During the past year 1.9 million Americans lost their jobs, with almost a third of those losing them last month. When the U.S. Bureau of Labor Statistics (BLS) released these numbers this week, one of the Bureau’s commissioners said the report was probably the most negative report in BLS’s 124 year history.
Meanwhile this year over 2 million houses went into foreclosure. Many of those losing their homes did not lose their jobs; they were at least somewhat fortunate. But the firings and foreclosure together affected over 3 million workers.
In the past year while the stock markets fell by nearly 50%, my retirement savings dropped 25%. I would imagine that most sociologists felt equivalent personal financial losses this year. Even those putting their savings in “fixed income” retirement funds have lost money because of the collapse of the bond markets.
Despite the huge magnitude of this economic trauma, sociologists appear to be silent about the financial crisis. The American Sociological Association’s newsletter, Footnotes, has not mentioned the crisis nor is it a special topic of the forthcoming annual convention. It is even scarcely mentioned in Contexts magazine’s blogs. Isn’t there a big enough hurt yet to talk about?
This month, after economists have begun comparing our current financial crisis to the great depression, the government finally admitted that the United States economy was in a recession. Ironically, they also added that we had been in a state of economic recession for 12 months.
Sociologists, like the American government, have not told the public anything about the financial crisis. Wait, isn’t that criticism a bit unfair? After all, it takes at least a year or two, if not three, to conduct a thorough study. But have we not learned what social effects resulted from previous economic recessions and depressions? Maybe. It is difficult to find discussions in the sociological literature on this topic.

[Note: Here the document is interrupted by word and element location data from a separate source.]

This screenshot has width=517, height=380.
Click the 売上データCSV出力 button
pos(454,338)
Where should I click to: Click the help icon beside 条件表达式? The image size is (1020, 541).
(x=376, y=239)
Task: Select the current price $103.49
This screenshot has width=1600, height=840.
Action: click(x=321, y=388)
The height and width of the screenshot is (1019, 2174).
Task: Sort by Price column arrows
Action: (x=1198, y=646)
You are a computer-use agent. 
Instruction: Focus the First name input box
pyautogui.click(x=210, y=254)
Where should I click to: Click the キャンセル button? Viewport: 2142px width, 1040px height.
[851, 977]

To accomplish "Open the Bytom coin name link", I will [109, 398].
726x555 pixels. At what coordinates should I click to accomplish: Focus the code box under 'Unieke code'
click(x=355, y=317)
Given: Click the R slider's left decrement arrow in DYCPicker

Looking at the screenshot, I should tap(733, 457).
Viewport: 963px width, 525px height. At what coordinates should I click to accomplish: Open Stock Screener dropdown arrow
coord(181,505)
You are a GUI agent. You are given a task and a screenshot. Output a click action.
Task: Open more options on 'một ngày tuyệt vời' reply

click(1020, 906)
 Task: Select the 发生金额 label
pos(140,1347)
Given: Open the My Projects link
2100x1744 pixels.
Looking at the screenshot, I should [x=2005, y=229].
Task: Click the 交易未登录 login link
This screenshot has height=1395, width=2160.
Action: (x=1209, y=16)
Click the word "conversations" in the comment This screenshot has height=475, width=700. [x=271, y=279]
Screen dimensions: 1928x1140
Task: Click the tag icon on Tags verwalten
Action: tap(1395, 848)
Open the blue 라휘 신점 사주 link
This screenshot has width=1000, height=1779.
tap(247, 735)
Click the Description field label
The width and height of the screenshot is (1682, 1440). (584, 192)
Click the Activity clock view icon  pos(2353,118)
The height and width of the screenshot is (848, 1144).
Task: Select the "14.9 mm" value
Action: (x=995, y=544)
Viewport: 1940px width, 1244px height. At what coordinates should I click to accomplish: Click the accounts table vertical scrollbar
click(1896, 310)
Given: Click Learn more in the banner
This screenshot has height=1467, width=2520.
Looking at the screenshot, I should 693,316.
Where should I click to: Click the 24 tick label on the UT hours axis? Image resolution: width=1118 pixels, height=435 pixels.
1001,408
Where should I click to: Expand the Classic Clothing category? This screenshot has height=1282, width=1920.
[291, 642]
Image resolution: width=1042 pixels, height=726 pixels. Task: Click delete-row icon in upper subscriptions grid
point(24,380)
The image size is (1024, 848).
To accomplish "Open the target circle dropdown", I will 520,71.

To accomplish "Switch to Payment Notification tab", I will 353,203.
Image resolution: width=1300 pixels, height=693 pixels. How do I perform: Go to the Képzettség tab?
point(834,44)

About the only one discussing the sociological effects of the current recession is David Brooks, a journalist who writes Op-Ed Columns for the New York Times. Last month in “The Formerly Middle Class”, he wrote that those on the low rungs of the middle class are those for whom the recession is the most catastrophic. “Recessions breed pessimism,” he wrote, and he claimed that millions of Americans, to say nothing of the billions in the developing world, are “facing the psychological and social pressures of downward mobility.”
Career reversals and job loss yields serious self-doubt, he argued. For the formerly middle-class, housing reversals mean returning from suburban dream homes to run-down apartments, to paraphrase David Brooks’ message.
Brooks’ most interesting theories have to do with social capital and social identity. Quoting Robert Putnam, he argues that economic depression yields social isolation because people have to stay home more and their community bonds break up. In fact, the history of our great depression shows that suicide rates and divorce rates went up while birth rates went down.
These predictable trends yield alienation and social protest, and therefore Brooks predicts that the next big social movements will start from the formerly middle class.
Much of this analysis is conjecture, but isn’t it more relevant than any other sociological topic these days? Economic forecasters share the hunch that the economy will continue to worsen for at least a year. It is very likely that most of us in the middle class will have lost half of the value of our assets before the recession is over. Few will not face sacrifices, struggles and maybe even suffering during the years ahead. What can sociology say now, not next year, to help us understand better what is happening so that we can get through this with greater understanding, and compassion for ourselves as well as for others?